Shaikh was arrested in 2007 for carrying a suitcase with almost 9 pounds (4 kilograms) of heroin into China on a flight from Tajikistan. He told Chinese officials he didn't know about the drugs and that the suitcase wasn't his, according to Reprieve.

He was convicted in 2008 after a half-hour trial. In one court appearance during his trial and appeal process, the judges reportedly laughed at his rambling remarks.

"We strongly feel that he's not rational and he needs medication," one of his cousins, Soohail Shaikh, said. "We beg the Chinese authorities for mercy and clemency to help reunite this heartbroken family."

The planned execution of Shaikh, who has no prior criminal record, is the latest in an extraordinary series of Chinese actions that have led to widespread outrage, including Friday's sentencing of a literary critic who co-wrote a plea for political reform to 11 years in prison.

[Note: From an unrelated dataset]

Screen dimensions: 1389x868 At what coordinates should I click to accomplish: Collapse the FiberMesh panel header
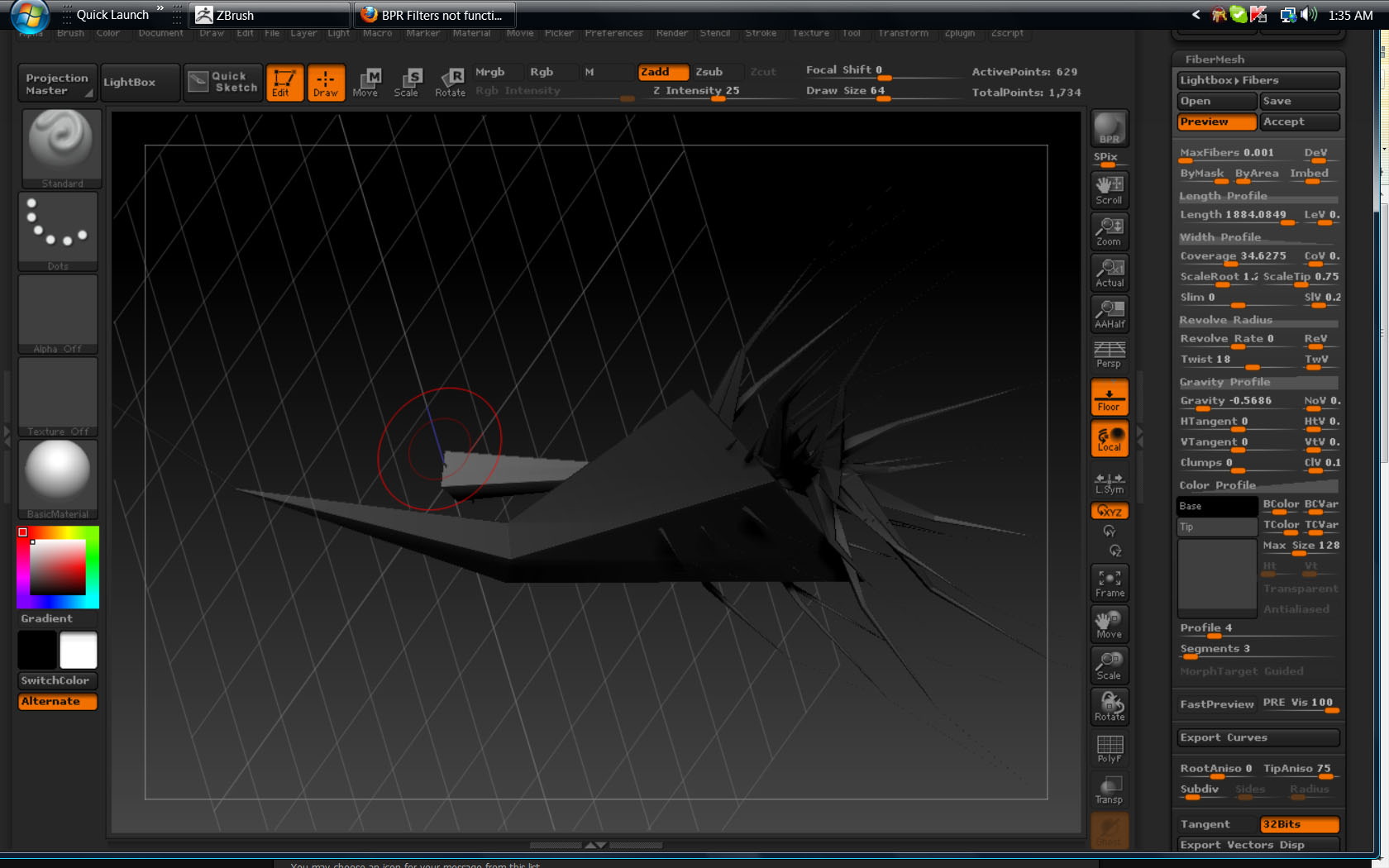(1215, 60)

"It certainly does send a message, intended or not, that China doesn't really care what the international community thinks about how it handles criminal cases," said Joshua Rosenzweig, research manager for the U.S.-based human rights group Dui Hua Foundation.

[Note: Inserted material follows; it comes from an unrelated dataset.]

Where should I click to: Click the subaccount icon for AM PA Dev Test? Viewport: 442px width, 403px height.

China had planned to tell Shaikh of his sentence 24 hours before it was to be carried out, Reprieve said. It's not unusual for China to wait until the final hours to notify inmates of their fate.

But his cousins, who visited the prison hospital in far western China where he is being held Monday, broke the news first.

"He was obviously very upset on hearing from us of the sentence that was passed," said Soohail Shaikh.

He told reporters at the Beijing airport late Monday that Shaikh, who is of Pakistani descent, used to be a hardworking family man. "Then we lost track of him."

Last-minute appeals are almost never granted in China, which executes more people each year than all other countries combined.

"Drug smuggling is a grave crime. The rights of the defendant have been fully guaranteed," Chinese Foreign Ministry spokeswoman Jiang Yu told a news conference last week.

By now, any decision to stay Shaikh's execution would be a political one, taking into account the damage his death could do to relations with Great Britain, the European Union and others, Rosenzweig said. But chances were slim.

Though China is gradually switching to executions by lethal injection, Rosenzweig said he would likely be shot in the head.

The cousins were given a bag of Shaikh's belongings Monday.

Two British diplomats accompanied the cousins but said they were not authorized to speak to journalists.

"The Prime Minister has intervened personally on a number of occasions: He has raised the case with Premier Wen, most recently at the Copenhagen summit; and has written several times to President Hu," said an e-mail from the British government.

Britain has accused Chinese officials of not taking Shaikh's mental health concerns into account, with a proper psychiatric evaluation, as required by law.

"They're not even pretending to protect his rights," Rosenzweig said. "That really baffles me."

In London, some of Shaikh's family joined a vigil outside the Chinese Embassy. A cousin, Latif Shaikh, said Shaikh's mother, who is in her 80s, knows he's in prison but doesn't know he faces execution.

He said the shock could kill her. "This execution will take two lives without a doubt," he said.